“Sticks and stones can break my bones, but names can never hurt me…” Should Non-Disparagement Provisions be Included in Employment Agreements?
March 16, 2022
By: Colin A. Walker
In a non-disparagement agreement, a party agrees not to disparage, or make negative comments about, another party. This is broader than the protection provided by libel, slander, and defamation laws because these claims requires malice and other elements not required to prove a breach of a contract like a non-disparagement agreement.
For many years, non-disparagement agreements have been common in separation agreements and settlement agreements because the employee and employer are parting ways, often with hard feelings or legal claims against each other. In an effort to achieve an amicable separation or resolution of a dispute, it is often in both parties’ interests to agree not to make negative comments about each other and, since they will have no ongoing relationship, there is usually no reason for them to say anything about each other in the future.
However, in recent years some employers have started to include non-disparagement clauses in employment agreements. In my opinion, this does not make sense. Unlike the case of a separating employee, an employee signing an employment agreement is just beginning (not ending) his or her relationship with the employer.
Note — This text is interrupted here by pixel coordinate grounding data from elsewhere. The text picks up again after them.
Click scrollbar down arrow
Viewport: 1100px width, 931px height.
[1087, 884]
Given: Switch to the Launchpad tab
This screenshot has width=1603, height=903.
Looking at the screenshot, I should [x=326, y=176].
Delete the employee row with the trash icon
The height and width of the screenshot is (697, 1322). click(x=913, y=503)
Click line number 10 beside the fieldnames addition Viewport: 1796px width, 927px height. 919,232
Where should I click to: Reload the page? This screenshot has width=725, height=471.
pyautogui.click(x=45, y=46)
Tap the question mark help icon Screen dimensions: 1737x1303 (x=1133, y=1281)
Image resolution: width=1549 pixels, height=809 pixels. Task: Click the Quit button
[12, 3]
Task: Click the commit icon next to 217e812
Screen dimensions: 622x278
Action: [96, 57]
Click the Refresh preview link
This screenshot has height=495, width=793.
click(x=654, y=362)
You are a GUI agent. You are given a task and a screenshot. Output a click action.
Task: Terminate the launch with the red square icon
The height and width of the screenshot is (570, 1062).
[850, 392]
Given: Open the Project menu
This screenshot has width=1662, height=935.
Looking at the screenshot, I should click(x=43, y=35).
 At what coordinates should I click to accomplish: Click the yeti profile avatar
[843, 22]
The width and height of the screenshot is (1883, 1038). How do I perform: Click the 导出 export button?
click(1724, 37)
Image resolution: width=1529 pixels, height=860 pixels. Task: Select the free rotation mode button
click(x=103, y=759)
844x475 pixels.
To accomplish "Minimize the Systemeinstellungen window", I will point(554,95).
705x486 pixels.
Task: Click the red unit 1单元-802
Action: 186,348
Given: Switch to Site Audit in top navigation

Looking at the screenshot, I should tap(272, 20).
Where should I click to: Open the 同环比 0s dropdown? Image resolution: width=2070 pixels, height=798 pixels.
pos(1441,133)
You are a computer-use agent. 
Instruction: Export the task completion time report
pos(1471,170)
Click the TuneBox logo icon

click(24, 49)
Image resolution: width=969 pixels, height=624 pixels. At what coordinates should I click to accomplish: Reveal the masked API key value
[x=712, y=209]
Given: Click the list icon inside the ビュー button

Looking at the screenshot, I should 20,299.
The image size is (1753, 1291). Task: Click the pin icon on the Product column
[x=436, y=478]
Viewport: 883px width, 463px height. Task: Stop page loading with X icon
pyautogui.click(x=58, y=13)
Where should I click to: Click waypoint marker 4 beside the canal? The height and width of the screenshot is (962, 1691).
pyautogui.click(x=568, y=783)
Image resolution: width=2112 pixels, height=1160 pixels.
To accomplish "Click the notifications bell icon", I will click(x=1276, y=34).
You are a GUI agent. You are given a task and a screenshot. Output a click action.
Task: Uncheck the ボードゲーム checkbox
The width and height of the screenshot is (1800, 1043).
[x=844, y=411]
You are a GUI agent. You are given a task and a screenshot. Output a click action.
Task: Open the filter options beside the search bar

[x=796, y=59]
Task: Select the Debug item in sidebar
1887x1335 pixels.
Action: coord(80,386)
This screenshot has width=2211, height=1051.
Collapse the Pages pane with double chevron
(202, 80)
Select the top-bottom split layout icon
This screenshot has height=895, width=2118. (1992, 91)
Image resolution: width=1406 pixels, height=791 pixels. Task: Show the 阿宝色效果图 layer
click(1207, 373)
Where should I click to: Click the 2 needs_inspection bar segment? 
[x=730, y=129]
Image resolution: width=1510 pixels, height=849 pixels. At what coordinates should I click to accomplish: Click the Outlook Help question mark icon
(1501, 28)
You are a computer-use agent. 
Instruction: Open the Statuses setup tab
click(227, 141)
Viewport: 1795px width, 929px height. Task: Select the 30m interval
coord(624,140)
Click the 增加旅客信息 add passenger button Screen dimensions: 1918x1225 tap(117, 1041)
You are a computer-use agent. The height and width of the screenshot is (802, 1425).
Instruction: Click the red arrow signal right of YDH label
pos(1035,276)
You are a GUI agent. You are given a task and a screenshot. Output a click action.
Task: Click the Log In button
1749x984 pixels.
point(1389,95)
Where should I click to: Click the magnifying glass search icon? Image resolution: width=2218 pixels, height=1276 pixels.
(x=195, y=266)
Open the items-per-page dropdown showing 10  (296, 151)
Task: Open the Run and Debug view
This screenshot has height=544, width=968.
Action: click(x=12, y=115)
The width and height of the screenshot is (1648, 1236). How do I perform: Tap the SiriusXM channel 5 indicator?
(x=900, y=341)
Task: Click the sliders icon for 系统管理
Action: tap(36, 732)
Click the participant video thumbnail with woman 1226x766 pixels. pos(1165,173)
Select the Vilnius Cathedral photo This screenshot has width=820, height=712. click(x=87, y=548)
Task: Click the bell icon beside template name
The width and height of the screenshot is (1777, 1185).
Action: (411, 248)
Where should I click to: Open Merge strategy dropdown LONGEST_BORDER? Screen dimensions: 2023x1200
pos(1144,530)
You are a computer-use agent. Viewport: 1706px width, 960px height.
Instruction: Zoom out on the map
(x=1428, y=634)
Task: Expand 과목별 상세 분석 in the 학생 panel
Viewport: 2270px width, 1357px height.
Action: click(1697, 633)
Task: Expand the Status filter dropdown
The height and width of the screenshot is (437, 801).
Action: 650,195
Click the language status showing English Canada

As part of his or her job, the employee may need to make negative comments about the employer. For example, an employee may need to take responsibility for a mistake in a conversation with a customer like this:
Employee: I am sorry we didn’t deliver the product on time. Our people screwed up and we take full responsibility for it. We will do our very best to make sure it doesn’t happen again.
Customer: Thank you. This caused a big problem for us, but since you have taken responsibility for it, we’ll chalk it up to a bad day and continue our relationship. Thanks for being honest.
The employee has saved an important customer relationship by being honest about a mistake made by his or her employer, but, to do so, had to say something negative about the employer. This would violate a non-disparagement clause.
I know what you’re thinking: an employer would never enforce a non-disparagement agreement under these circumstances. But, if you are not going to enforce it, why have it? And, if you are not going to enforce it consistently, you could expose yourself to discrimination claims. Overly-broad non-disparagement agreements could also expose an employer to liability under such laws as the National Labor Relations Act, which, among other things, prohibits taking action against employees for discussing unfair workplace practices such as unfair pay, benefits, working conditions, etc. (“concerted activity”). Furthermore, conscientious employees will know that they are prohibited from making negative comments and this might cause them to hesitate to have the honest conversation with the customer. Do you want your employees to hesitate to have a conversation that might save a valuable customer relationship? Of course not.
These risks can be mitigated by including exceptions for such things as concerted activity, compliance with subpoenas, and other activity required by law. However, even thoughtful drafting cannot anticipate every situation that might be a proper exception. And, there are likely to be many proper exceptions because, unlike a departing employee, an employee signing an employment agreement will have an ongoing future relationship with the employer (and hopefully a long one).
The better practice is to not include non-disparagement clauses in employment agreements and discipline or fire employees who make inappropriate negative statements about the employer. In egregious cases, the employer may be able to assert claims against the employee such as defamation or breach of the duty of loyalty.
If you are going to have a non-disparagement agreement, like any contract or legal document, it should be carefully drafted. Enforcement is difficult and drafters should consider specific remedies such as injunctive relief and liquidated damages. Scope can be tricky, especially for corporations or other organizations comprised of many employees, which should not be bound by any statement by any low-level employee. Competent legal counsel should be consulted.